> Task instructions: Restate word for word the lines below from the one that has "You are a computer-use" through the one that has "This screenshot has width=311, height=258.", keeping both and dropping all pictures.
╭─ Data provided
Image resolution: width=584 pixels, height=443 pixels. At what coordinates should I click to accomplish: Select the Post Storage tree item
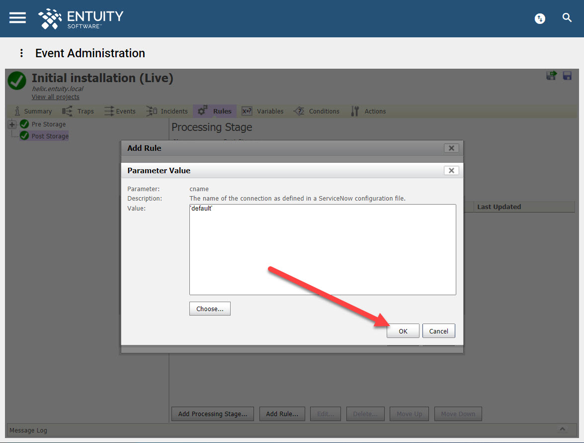pyautogui.click(x=50, y=135)
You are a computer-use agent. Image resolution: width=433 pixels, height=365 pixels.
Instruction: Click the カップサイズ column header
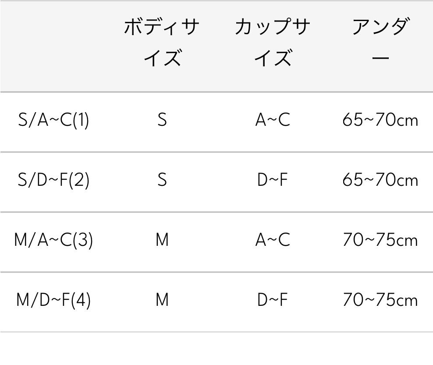pos(273,42)
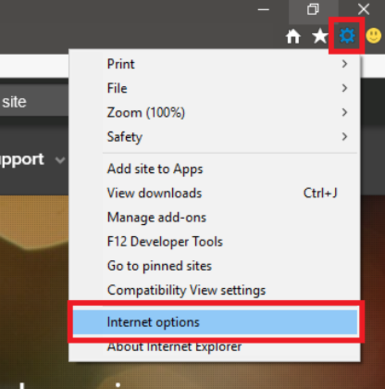This screenshot has width=385, height=389.
Task: Select View downloads using Ctrl+J entry
Action: [321, 193]
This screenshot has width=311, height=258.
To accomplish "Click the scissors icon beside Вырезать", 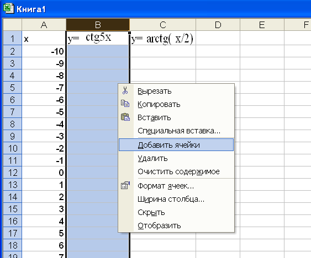I will pyautogui.click(x=125, y=90).
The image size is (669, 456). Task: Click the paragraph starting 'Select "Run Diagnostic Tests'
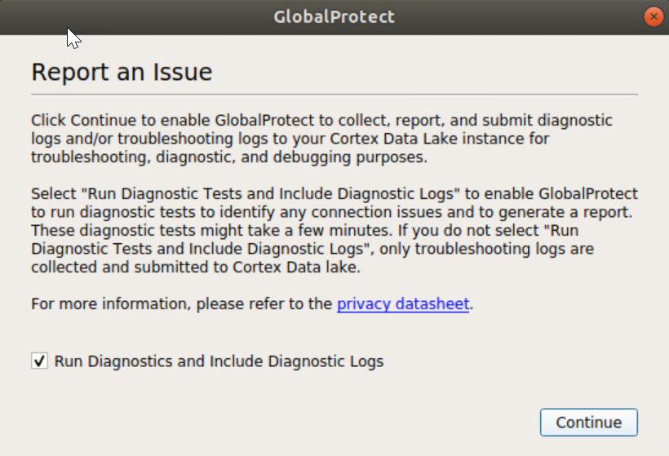tap(334, 228)
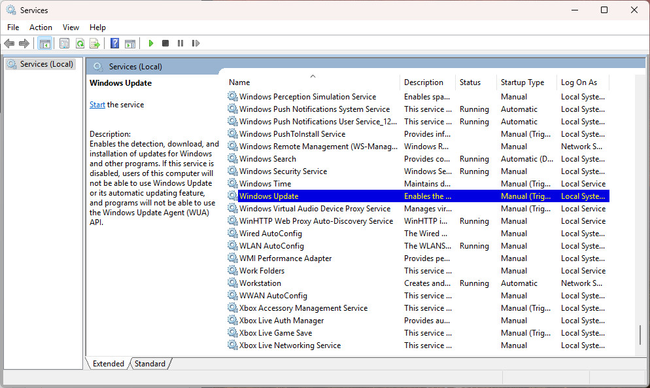Viewport: 650px width, 388px height.
Task: Click the Stop Service square icon
Action: point(165,43)
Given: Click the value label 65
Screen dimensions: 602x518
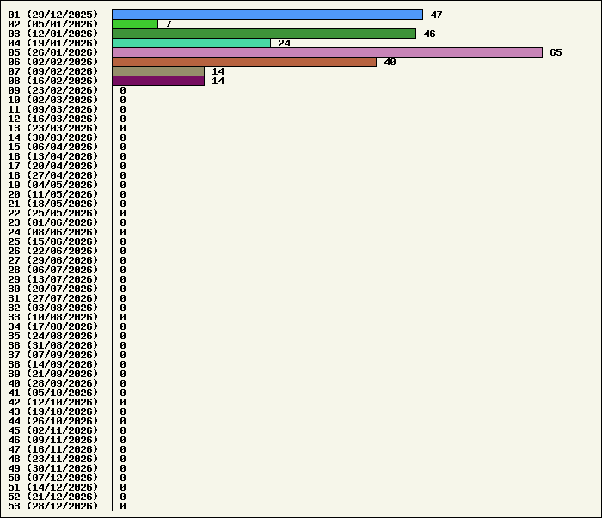Looking at the screenshot, I should pos(556,52).
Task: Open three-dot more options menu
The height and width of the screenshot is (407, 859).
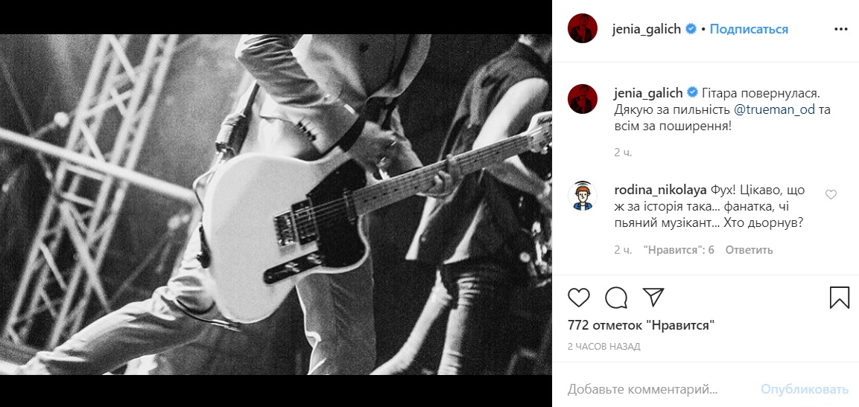Action: coord(841,29)
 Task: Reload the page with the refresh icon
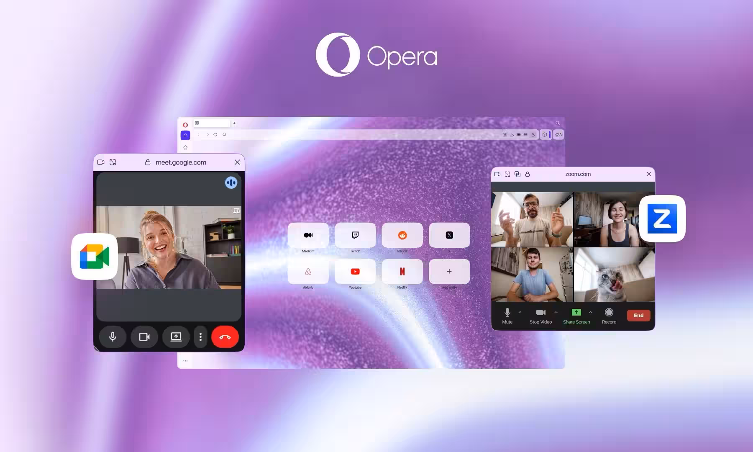click(x=215, y=135)

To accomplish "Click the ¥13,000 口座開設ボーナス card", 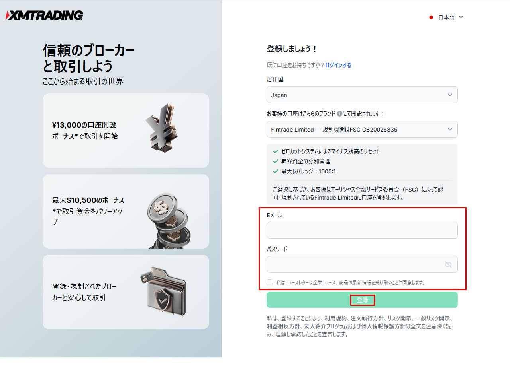I will [126, 130].
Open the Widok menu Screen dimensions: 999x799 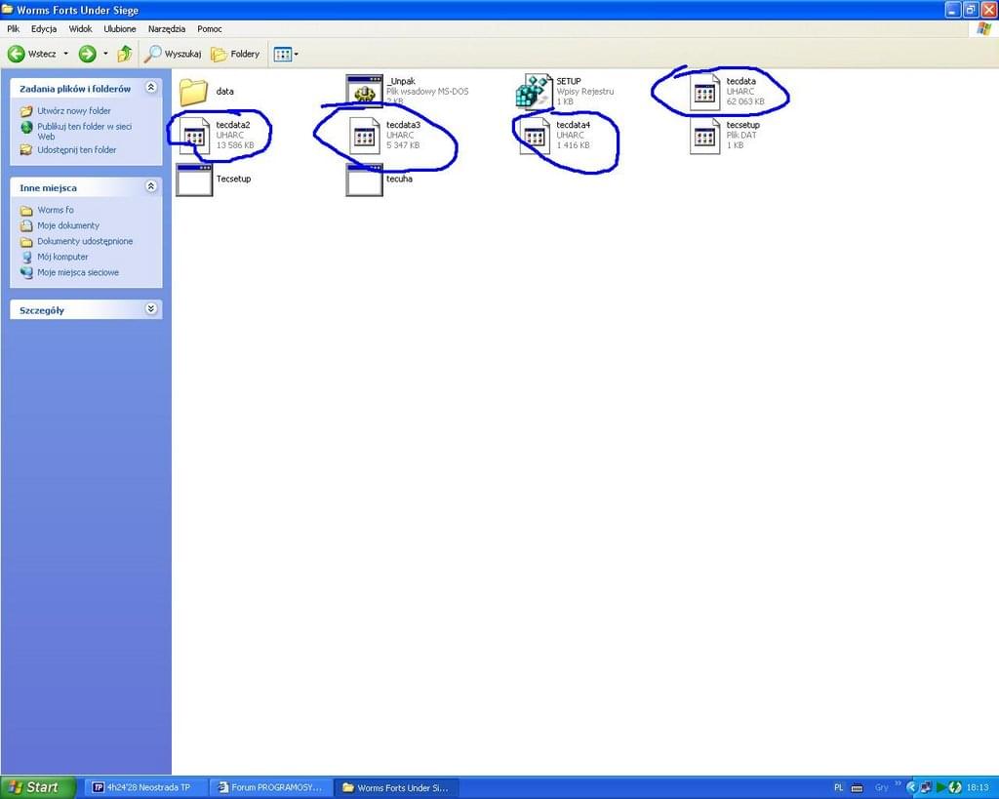click(80, 29)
╰─
> Task response:
You are a computer-use agent. Image resolution: width=433 pixels, height=365 pixels.
Instruction: Click the カップサイズ column header
pos(273,42)
This screenshot has width=385, height=389.
Task: Select View downloads using Ctrl+J entry
Action: [321, 193]
This screenshot has width=311, height=258.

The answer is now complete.